• _TEXTE DE LA PAGE_
Réduire l'utilisation de produits phytosanitaires dans l'agriculture, sans mettre en péril la production de fruits et légumes: la sélection végétale vise à créer de nouvelles variétés de pommes de terre, de raisins ou de betteraves suffisamment résistants pour éviter d'utiliser des pesticides.
A Changins, l'Agroscope - le centre de compétences de la Confédération pour la recherche agricole - travaille sur de nouvelles variétés de blé. "Environ 80% des blés produits en Suisse sont issus de notre programme de sélection", indique le spécialiste Dario Fossati.
La démarche consiste à polliniser manuellement différents types de cette céréale pour créer une nouvelle population de blé, plus résistante. Le processus est long: il faut compter environ sept ans d'adaptations et d'améliorations avant de pouvoir mener des tests à grande échelle. "On fait des essais en plein champ dans plusieurs régions en Suisse pour voir si les qualités sont stables", explique le chercheur.

• _CONSIGNE A_
Selon le texte sur la sélection végétale, dans quel but mène-t-on des essais en plein champ dans plusieurs régions de Suisse ?
• _CONSIGNE B_
Recopiez le passage du texte sur la sélection végétale situé entre "La démarche consiste" et "explique le chercheur.", bornes incluses.

• _LIGNES FOURNIES_

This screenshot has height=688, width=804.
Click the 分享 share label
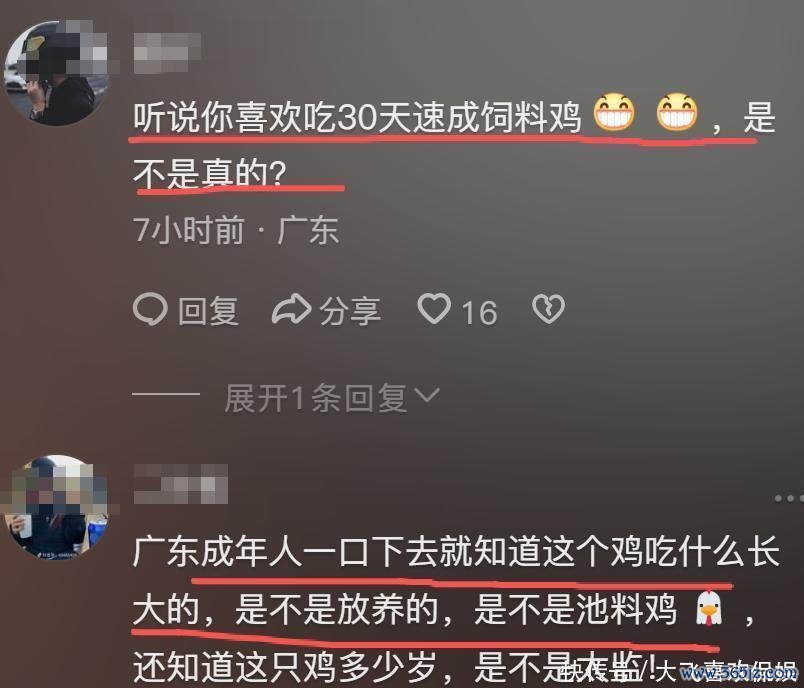(350, 311)
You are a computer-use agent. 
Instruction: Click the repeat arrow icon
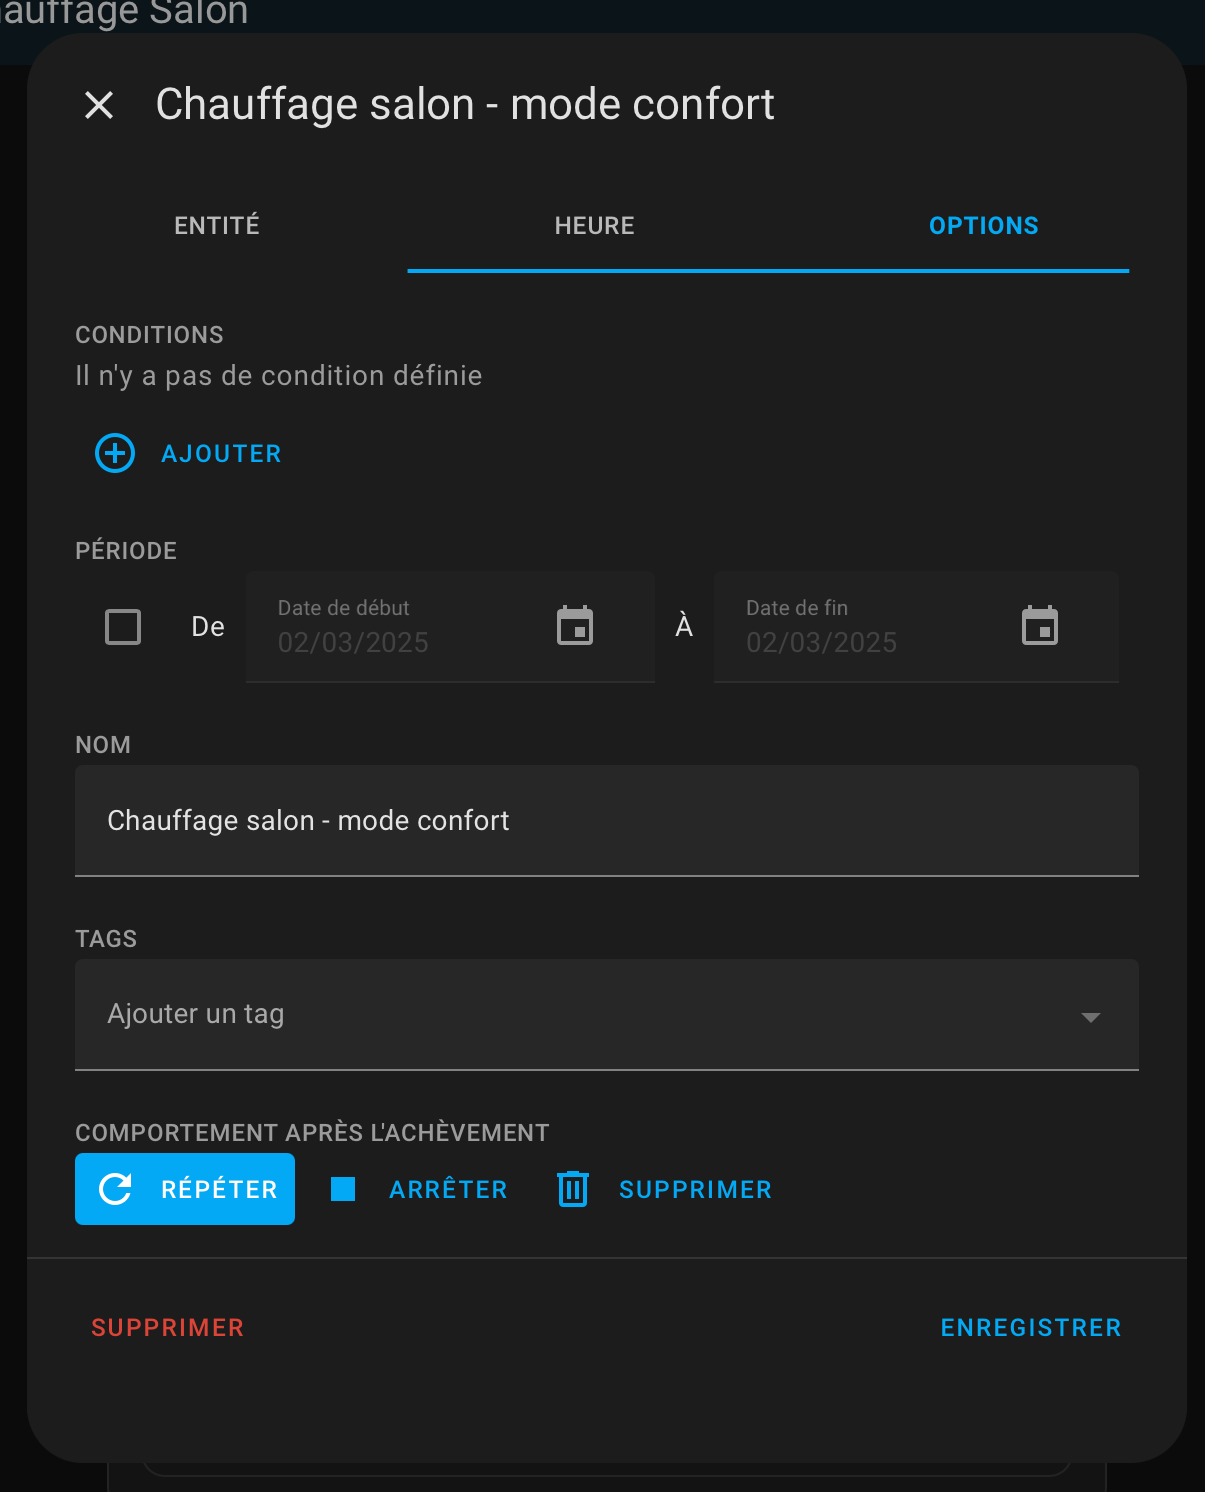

• _ZONE DE RÉPONSE A_
Ces essais servent à voir si les qualités des nouvelles variétés de blé sont stables.

• _ZONE DE RÉPONSE B_
La démarche consiste à polliniser manuellement différents types de cette céréale pour créer une nouvelle population de blé, plus résistante. Le processus est long: il faut compter environ sept ans d'adaptations et d'améliorations avant de pouvoir mener des tests à grande échelle. "On fait des essais en plein champ dans plusieurs régions en Suisse pour voir si les qualités sont stables", explique le chercheur.